Data Tiers for Elasticsearch 7.10

The data layer is a collection of nodes with the same data role, which typically share the same hardware configuration file:

Content layer node: Handles indexing and query loads for content such as product catalogs.
Hot tier node: Handles the indexing load of time series data such as logs or metrics and holds your most recent and frequently accessed data.
Warm layer node: the preserved time series data has low access frequency and seldom needs to be updated.
Cold layer node: Holds time series data, which is accessed occasionally and usually not updated.

When you index documents directly to a specific index, they remain on the content layer nodes indefinitely.

When you index documents into a data stream, they are initially located on hot tier nodes. You can configure index Lifecycle Management (ILM) policies to automatically convert time series data through the hot, warm and cold layers based on performance, resilience, and data retention requirements.

The data role of the node is configured in ElasticSearch.yml. For example, the highest performing nodes in the cluster can be assigned to the hot layer and the content layer:

node.roles: ["data_hot", "data_content"]
Copy the code

Content tier

Data stored in the content layer is typically a collection of items, such as product catalogs or article archives. Unlike time series data, the value of content remains relatively constant over time, so it doesn’t make sense to move it to layers with different performance characteristics over time. Content data often has long data retention requirements, and you want to be able to retrieve items quickly, no matter how old they are.
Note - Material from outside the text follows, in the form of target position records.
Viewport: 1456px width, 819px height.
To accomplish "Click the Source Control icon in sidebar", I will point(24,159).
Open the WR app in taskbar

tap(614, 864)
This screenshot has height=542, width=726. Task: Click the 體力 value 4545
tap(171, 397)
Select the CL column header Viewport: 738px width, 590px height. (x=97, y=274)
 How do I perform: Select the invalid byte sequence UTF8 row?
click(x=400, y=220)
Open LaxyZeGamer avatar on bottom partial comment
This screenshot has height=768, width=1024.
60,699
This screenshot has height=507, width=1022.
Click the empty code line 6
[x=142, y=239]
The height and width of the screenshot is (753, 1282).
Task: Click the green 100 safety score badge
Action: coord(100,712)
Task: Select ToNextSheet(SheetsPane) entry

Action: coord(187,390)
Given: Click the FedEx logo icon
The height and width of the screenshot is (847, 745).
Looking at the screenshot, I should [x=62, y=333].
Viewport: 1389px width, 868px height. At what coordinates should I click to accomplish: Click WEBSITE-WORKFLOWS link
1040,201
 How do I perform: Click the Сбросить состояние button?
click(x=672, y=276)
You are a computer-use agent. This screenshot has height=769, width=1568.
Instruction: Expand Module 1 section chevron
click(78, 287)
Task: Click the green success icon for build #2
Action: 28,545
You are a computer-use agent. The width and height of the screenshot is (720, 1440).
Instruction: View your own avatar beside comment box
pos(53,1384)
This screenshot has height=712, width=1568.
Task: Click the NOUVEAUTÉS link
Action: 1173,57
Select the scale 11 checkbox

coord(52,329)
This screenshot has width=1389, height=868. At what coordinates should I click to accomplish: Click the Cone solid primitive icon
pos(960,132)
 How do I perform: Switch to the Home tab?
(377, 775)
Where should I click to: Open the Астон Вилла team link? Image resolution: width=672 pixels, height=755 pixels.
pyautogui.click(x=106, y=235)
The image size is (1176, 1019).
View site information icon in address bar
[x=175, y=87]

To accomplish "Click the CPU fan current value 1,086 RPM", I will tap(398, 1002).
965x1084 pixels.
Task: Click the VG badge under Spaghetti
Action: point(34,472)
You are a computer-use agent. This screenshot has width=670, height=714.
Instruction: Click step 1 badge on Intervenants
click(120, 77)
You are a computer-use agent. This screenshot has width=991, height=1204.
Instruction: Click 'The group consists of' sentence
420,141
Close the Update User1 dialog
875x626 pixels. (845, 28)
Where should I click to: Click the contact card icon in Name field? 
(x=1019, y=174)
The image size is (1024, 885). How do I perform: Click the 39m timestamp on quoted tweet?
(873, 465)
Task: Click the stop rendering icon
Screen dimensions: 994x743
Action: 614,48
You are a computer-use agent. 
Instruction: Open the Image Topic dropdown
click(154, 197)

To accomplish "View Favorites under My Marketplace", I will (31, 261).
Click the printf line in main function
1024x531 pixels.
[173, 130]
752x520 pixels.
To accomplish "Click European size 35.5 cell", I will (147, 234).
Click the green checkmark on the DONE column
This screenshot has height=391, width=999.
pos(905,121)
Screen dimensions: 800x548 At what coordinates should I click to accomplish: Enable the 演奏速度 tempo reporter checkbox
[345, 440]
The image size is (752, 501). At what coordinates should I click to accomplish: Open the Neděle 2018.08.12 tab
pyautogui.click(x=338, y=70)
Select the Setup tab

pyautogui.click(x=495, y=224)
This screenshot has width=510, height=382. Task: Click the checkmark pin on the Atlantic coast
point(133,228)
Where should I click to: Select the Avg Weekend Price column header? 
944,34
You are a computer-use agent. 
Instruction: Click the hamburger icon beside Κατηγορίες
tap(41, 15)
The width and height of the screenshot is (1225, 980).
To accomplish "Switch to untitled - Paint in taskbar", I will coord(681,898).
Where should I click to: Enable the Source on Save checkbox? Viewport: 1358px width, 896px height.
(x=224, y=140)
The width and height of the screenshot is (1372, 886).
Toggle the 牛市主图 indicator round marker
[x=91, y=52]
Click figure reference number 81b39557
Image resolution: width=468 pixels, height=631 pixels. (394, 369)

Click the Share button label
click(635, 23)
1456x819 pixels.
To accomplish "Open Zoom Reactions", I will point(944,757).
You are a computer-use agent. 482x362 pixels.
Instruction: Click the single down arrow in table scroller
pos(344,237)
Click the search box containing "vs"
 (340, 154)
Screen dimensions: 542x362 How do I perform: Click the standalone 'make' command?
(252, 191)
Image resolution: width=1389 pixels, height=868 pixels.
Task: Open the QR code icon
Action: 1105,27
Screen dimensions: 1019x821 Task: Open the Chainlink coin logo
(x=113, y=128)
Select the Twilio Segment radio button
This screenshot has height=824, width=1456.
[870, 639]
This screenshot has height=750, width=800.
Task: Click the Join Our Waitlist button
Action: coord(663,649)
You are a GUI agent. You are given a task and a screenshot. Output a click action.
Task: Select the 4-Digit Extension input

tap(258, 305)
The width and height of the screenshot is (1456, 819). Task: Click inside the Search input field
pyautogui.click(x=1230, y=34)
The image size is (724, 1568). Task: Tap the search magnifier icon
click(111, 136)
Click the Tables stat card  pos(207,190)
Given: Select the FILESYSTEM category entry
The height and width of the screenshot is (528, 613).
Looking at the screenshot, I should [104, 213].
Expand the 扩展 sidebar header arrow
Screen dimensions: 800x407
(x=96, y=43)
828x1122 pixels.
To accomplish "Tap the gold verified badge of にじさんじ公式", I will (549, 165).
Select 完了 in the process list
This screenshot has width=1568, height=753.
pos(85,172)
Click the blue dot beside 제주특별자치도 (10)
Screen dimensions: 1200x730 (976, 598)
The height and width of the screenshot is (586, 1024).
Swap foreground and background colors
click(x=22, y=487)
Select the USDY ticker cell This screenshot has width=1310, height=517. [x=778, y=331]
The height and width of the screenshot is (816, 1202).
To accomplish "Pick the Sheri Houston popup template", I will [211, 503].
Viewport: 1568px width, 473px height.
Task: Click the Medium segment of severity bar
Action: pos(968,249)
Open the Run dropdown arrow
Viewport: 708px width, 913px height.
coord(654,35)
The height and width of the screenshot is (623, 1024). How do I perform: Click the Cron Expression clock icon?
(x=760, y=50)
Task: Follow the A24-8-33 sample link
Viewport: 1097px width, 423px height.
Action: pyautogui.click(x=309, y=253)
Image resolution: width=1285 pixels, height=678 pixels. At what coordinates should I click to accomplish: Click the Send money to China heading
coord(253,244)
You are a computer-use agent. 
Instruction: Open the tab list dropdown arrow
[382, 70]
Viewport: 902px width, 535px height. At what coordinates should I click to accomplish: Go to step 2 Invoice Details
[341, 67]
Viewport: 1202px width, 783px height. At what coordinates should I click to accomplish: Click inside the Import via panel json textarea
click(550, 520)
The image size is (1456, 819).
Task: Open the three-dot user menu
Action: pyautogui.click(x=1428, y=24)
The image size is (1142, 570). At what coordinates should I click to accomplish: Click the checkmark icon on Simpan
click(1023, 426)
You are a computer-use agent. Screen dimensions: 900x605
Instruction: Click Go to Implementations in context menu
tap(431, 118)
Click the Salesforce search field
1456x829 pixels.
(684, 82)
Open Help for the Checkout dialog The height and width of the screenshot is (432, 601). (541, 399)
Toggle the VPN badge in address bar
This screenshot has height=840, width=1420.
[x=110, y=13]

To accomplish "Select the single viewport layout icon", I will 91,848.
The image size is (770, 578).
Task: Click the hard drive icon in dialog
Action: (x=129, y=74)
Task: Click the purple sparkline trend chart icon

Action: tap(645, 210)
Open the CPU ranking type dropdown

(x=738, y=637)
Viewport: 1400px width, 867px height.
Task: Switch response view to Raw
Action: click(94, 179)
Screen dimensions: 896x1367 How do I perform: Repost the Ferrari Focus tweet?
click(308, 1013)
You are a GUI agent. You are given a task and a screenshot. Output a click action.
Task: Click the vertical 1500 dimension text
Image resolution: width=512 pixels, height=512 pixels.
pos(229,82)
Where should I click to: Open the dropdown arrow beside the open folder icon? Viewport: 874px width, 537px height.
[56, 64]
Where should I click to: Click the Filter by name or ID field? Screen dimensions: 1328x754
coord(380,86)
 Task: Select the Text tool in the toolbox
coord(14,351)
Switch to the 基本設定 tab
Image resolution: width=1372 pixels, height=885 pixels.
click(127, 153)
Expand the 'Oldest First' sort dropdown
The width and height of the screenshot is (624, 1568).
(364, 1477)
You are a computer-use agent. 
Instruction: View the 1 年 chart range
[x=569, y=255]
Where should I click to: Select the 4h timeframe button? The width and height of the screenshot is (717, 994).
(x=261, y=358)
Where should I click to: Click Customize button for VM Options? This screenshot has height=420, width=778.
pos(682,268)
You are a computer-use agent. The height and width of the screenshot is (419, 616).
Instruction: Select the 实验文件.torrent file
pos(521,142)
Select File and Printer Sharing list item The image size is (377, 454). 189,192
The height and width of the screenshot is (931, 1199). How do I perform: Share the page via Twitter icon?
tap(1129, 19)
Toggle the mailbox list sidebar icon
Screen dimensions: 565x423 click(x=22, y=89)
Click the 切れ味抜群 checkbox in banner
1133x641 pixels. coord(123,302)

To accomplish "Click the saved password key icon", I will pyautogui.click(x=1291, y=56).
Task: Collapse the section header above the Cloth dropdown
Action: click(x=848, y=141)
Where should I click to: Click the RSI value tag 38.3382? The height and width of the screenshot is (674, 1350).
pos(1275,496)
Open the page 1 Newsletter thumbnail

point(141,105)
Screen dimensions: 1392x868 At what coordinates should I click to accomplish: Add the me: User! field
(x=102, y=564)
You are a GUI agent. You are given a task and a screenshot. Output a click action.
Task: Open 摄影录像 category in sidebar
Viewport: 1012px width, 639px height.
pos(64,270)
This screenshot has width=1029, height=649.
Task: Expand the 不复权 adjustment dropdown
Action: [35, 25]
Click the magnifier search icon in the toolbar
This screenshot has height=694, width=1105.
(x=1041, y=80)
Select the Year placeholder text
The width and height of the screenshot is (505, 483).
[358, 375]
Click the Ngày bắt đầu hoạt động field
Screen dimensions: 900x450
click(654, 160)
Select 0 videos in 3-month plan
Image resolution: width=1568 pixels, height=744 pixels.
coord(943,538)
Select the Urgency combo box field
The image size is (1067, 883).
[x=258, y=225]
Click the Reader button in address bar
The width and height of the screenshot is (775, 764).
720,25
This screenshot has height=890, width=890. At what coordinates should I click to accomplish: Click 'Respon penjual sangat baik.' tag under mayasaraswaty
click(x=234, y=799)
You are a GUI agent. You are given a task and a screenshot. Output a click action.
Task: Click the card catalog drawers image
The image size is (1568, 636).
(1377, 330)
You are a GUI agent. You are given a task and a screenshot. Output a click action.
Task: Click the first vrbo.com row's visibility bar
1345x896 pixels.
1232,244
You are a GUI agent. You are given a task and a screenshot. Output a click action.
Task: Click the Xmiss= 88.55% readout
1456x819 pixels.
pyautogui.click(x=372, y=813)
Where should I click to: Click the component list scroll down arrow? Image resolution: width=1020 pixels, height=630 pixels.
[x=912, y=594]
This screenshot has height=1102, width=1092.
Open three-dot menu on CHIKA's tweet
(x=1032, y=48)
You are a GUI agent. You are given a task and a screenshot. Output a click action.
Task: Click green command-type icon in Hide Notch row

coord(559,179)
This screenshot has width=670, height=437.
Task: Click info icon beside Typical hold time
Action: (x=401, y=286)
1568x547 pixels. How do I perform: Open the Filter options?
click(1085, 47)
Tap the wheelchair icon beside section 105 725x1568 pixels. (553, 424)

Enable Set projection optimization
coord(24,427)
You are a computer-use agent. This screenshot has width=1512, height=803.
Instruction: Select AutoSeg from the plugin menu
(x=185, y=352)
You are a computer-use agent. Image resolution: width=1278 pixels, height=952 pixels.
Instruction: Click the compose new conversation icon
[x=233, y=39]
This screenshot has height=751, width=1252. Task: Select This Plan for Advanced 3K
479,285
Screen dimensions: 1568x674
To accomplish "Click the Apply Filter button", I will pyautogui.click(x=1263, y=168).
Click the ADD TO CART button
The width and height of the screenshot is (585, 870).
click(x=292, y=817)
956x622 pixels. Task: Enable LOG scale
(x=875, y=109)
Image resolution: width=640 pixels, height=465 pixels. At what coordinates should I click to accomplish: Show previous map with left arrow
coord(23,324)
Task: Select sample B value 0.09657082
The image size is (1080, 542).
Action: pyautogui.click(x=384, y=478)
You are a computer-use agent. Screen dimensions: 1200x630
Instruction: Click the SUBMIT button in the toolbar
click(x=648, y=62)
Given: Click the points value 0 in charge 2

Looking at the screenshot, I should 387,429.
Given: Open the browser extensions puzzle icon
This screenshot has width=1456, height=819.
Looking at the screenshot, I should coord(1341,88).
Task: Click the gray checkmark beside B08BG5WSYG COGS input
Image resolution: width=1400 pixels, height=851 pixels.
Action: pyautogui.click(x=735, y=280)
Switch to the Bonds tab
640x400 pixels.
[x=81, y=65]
Content layer nodes are typically optimized for query performance, prioritizing processing power over IO throughput so they can handle complex searches and aggregations and return results quickly. Although they are also responsible for indexing, content data is typically not ingested at the same rate as time series data, such as logs and metrics. From an elastic perspective, indexes in this layer should be configured to use one or more replicas.

Unless new indexes are part of the data flow, they are automatically assigned to the content layer.

Hot tier

Hotlayer is the Elasticsearch entry point for time series data and holds your most recently, most frequently searched time series data. Nodes in the hot layer need to be fast to read and write, which requires more hardware resources and faster storage (SSDS). To be resilient, indexes in the hot layer should be configured to use one or more copies.

New indexes that belong to the data flow are automatically assigned to the hot layer.

Warm tier

Once the time series data is queried less frequently than the most recently indexed data in the hot layer, it can be moved to this layer. The warm layer usually holds data from the last few weeks. Updates are still allowed, but probably very rarely. In general, nodes in the warm layer do not need to be as fast as nodes in the hot layer. To achieve elasticity, indexes in the warm layer should be configured to use one or more copies.

Cold tier

Once the data is no longer updated, it can move from the warm layer to the cold layer and stay there for the rest of the time. The cold layer is still the response query layer, but the data in the cold layer is usually not updated. As the data transitions to the cold layer, it can be compressed and shrunk. To be resilient, indexes in the cold layer can rely on searchable snapshots, eliminating the need for replicas.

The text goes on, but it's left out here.